Joi: The industry is horrifically chauvinist. And racist. But horrifically chauvinist. There are no female producers. Name me one. Besides Missy!

[Laughs] I was about to say Missy..

Joi: Besides Missy, name me one. You can't. There aren't any. [...] Erykah is a woman of her own design and creation, but James Poyser is there. india is a woman of her own design, but she certainly has men that are a part of her crew [...] All of the women who are truly, truly 100% producing all of their stuff, you've never heard of them. And they're brilliant. So just that fact alone tells you that the business is incredibly sexist. It is very difficult to forge your own path as a woman.

[Note: I jacked these quotes from Jay Smooth, and it looks like he might have transcribed them himself. They aren't 100% verbatim, but I listened to the interview myself and they're more or less accurate.]

Perhaps fittingly, she doesn't go on to provide any specific examples where women have produced good records and men in the music industry were like, "We're not going to support this, because you're a woman and you're place in hip-hop is in the kitchen, in front of the sink.

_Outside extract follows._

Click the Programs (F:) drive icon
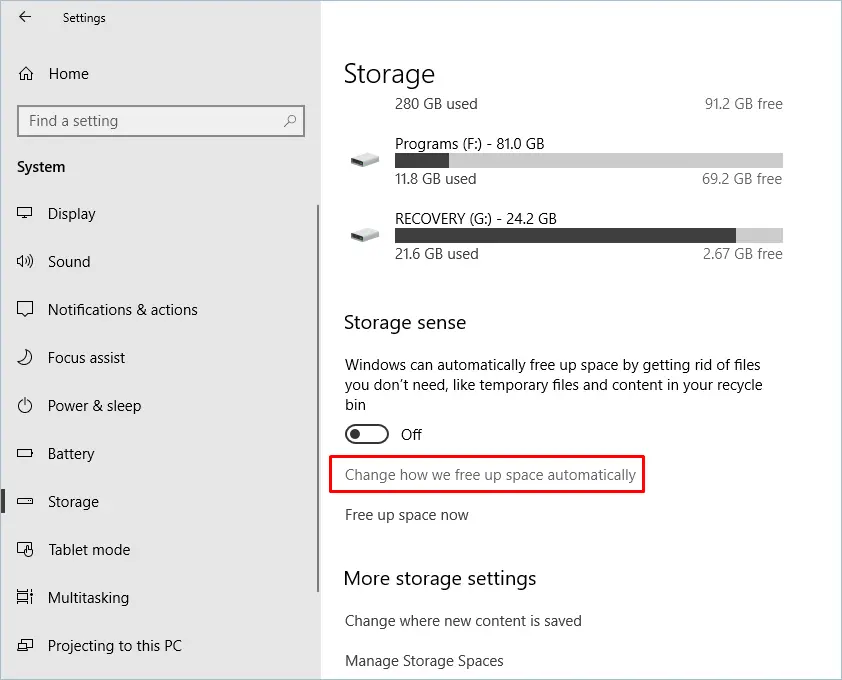Viewport: 842px width, 680px height. pyautogui.click(x=364, y=161)
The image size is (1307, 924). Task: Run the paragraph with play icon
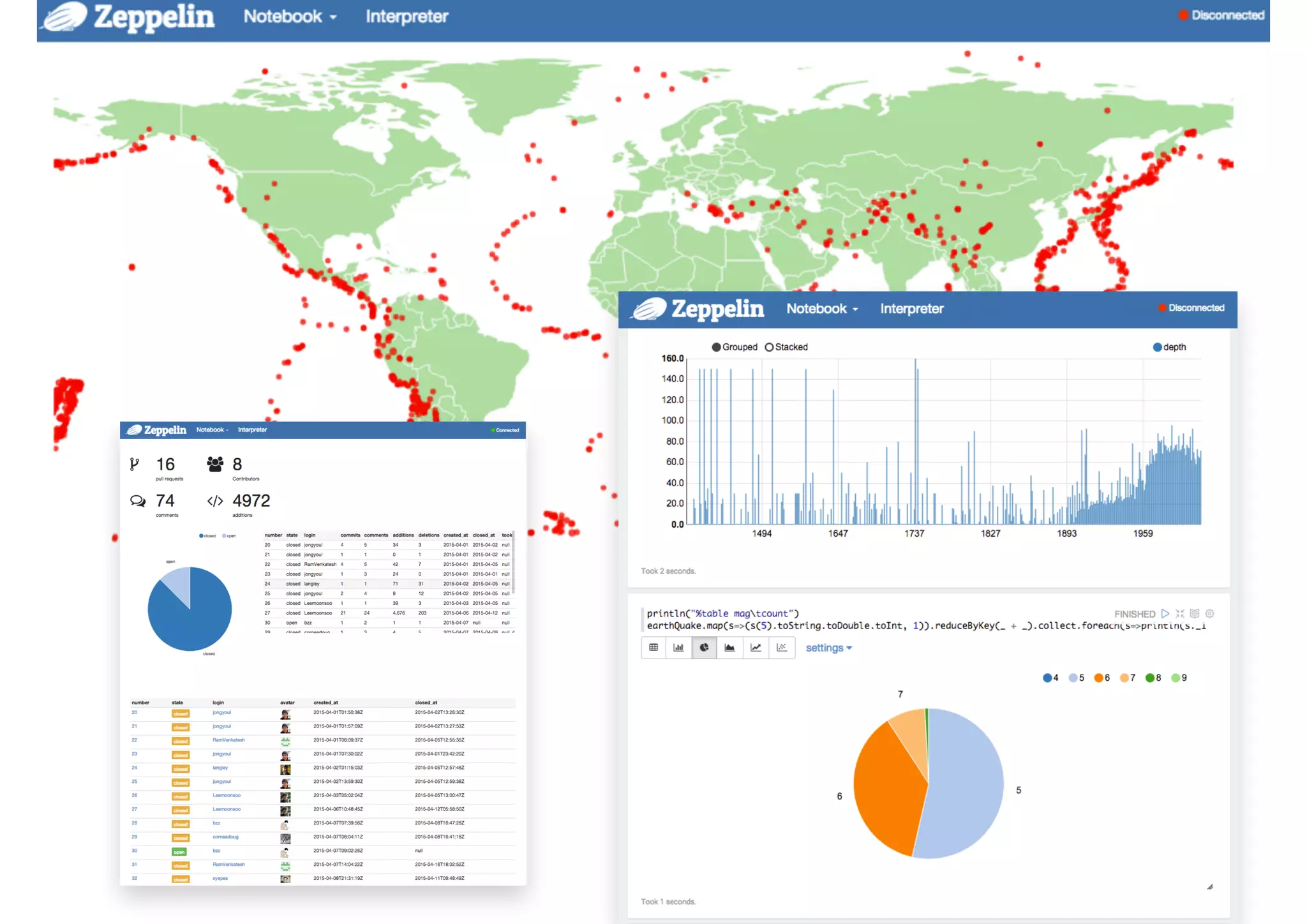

If this was really the case, I'm sure it'd be grounds for some sort of class action suit by female artists against the TIs in the music industry. I'd even lend my own support to the case, if I thought there was a good chance I might score from it. That's the kind of guy I am.

But of course it's not. Could it be that the equipment - computers, mixing boards, samplers, turntables - it takes to produce a rap record is too difficult for a woman to operate? Hence most prominent female artists, including Missy Elliott, have been known to work with male producers in the studio.

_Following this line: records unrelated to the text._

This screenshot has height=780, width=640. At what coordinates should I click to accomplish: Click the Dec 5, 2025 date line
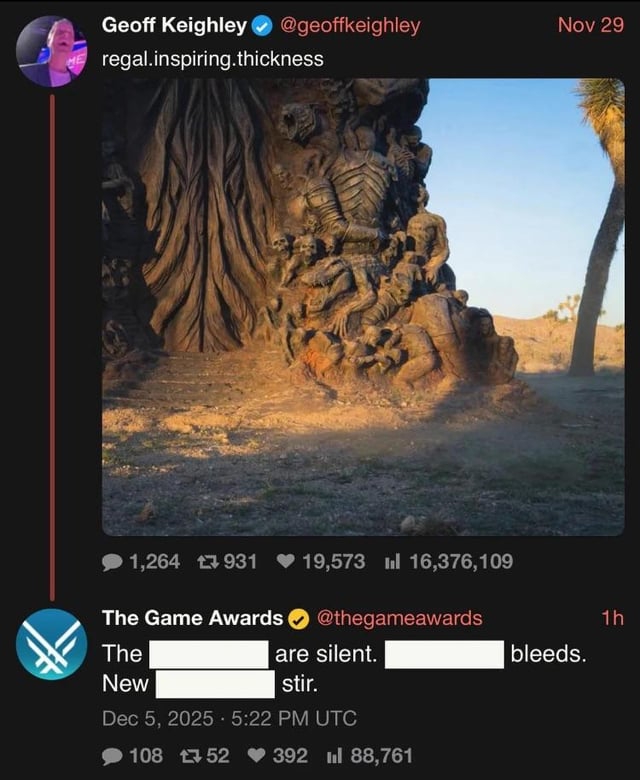tap(229, 719)
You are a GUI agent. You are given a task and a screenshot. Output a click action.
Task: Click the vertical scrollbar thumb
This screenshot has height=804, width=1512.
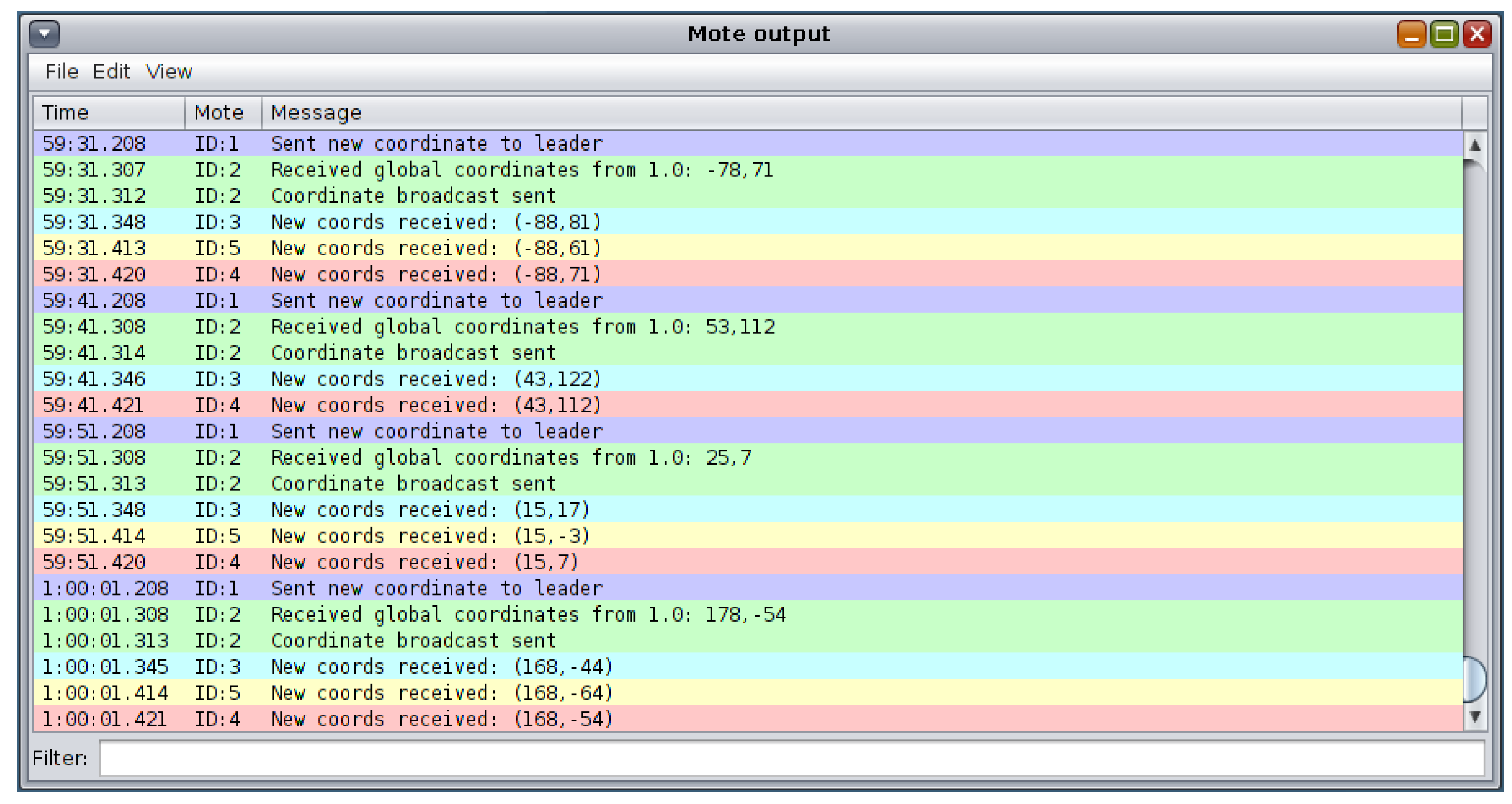(x=1474, y=680)
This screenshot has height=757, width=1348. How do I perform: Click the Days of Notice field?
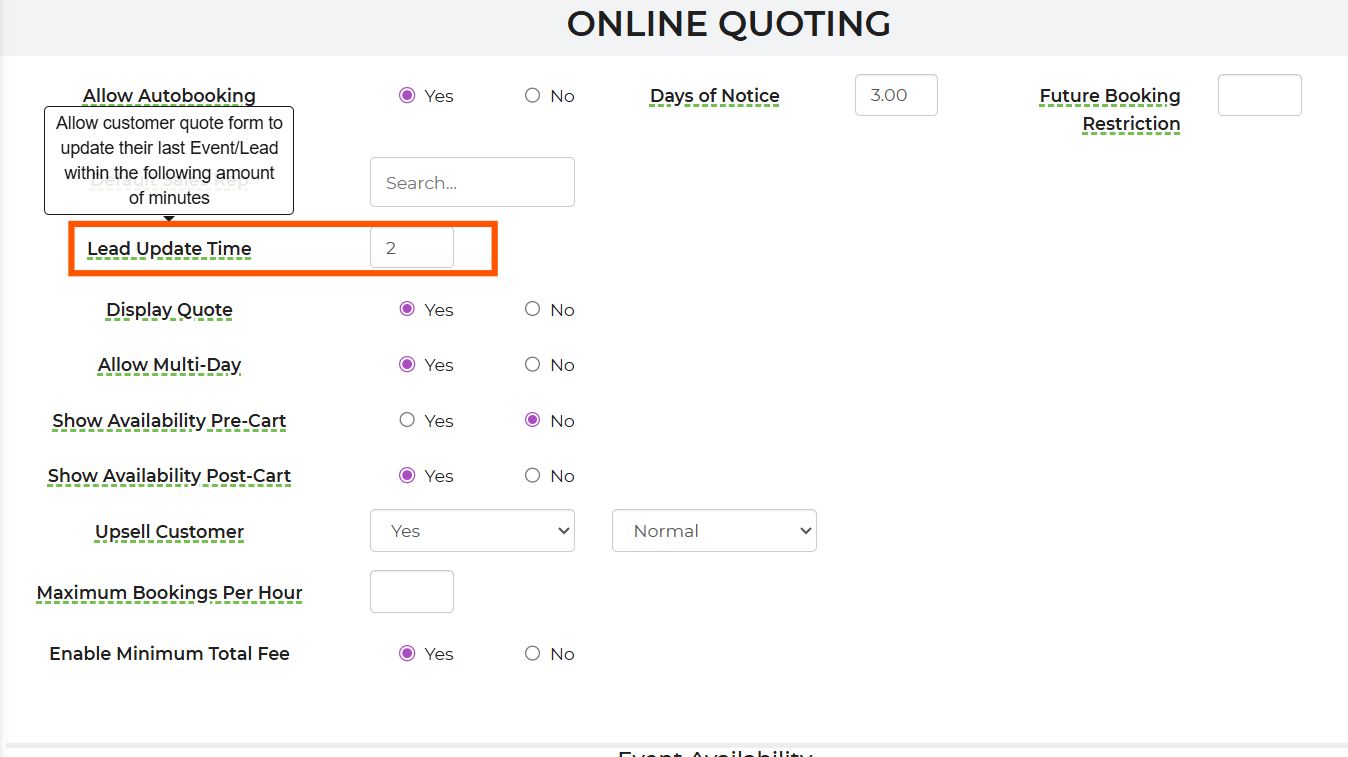pos(895,95)
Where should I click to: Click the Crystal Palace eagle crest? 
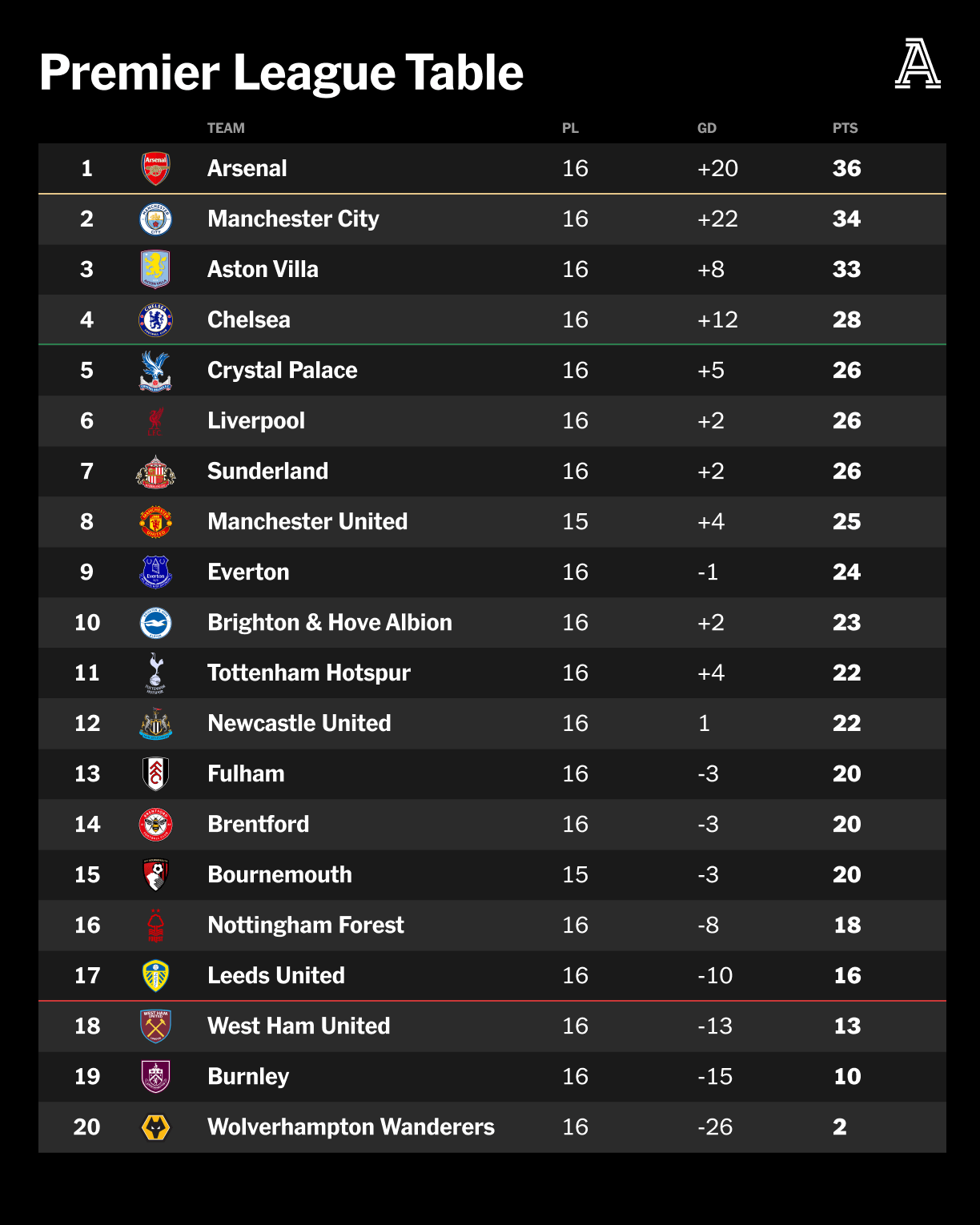tap(156, 371)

Before the PC community jumps down my throat (nullus), even the President of Harvard University Lawrence Summers has suggested that the lack of female presence in the higher echelons of fields such as science and engineering is due to biological differences between the sexes. Is producing a rap record not a form of engineering?

In that sense, it's also worth noting that there are fields in the music industry in which women have experienced more success than their male counterparts. For example, male dancers in rap videos (try naming one of those) are largely out-earned by their female counterparts. Surely this is a matter of chauvinism! And racism!

What it all comes down to is that men and women are born with different sets of traits (boobs, to use an example). To the extent that women haven't been successful at rapping and producing, it's because women lack talent at both rapping and producing, not because of male chauvinism and/or racism.